Segment Start: Supplied material

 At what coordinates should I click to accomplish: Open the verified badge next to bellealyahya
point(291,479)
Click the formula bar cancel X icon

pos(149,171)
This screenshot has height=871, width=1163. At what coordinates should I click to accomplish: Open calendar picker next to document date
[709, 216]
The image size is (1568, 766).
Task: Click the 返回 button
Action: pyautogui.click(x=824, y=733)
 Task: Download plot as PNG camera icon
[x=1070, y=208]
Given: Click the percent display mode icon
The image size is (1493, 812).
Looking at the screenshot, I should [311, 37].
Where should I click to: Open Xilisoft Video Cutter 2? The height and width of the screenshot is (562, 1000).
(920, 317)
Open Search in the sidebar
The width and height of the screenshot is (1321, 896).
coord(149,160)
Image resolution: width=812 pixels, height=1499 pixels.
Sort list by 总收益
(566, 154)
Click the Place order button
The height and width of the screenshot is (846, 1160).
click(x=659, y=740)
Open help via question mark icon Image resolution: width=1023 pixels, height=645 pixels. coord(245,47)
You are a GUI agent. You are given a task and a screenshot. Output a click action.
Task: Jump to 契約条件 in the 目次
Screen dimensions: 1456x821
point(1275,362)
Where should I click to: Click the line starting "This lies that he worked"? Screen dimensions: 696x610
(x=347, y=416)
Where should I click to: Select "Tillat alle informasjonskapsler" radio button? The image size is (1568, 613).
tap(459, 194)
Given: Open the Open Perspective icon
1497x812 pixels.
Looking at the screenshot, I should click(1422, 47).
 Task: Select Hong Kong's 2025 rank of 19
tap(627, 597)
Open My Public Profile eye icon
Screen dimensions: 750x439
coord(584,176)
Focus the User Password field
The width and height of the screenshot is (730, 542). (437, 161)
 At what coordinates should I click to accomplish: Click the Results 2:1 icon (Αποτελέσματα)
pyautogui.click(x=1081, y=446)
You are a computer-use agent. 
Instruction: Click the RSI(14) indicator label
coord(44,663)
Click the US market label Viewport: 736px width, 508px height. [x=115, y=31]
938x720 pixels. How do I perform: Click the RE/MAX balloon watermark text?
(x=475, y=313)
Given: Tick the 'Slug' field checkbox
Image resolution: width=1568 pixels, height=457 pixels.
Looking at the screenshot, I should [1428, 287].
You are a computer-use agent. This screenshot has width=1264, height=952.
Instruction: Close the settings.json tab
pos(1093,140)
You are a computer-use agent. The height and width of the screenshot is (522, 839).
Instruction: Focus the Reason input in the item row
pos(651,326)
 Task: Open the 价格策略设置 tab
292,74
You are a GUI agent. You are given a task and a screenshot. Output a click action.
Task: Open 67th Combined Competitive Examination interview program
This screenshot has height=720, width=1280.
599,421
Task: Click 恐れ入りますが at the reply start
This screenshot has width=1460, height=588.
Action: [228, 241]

Segment End: Supplied material

• _Problem_
Using the data above, tally each line that contains "computer". Write only the total.

• _Exercise response_
3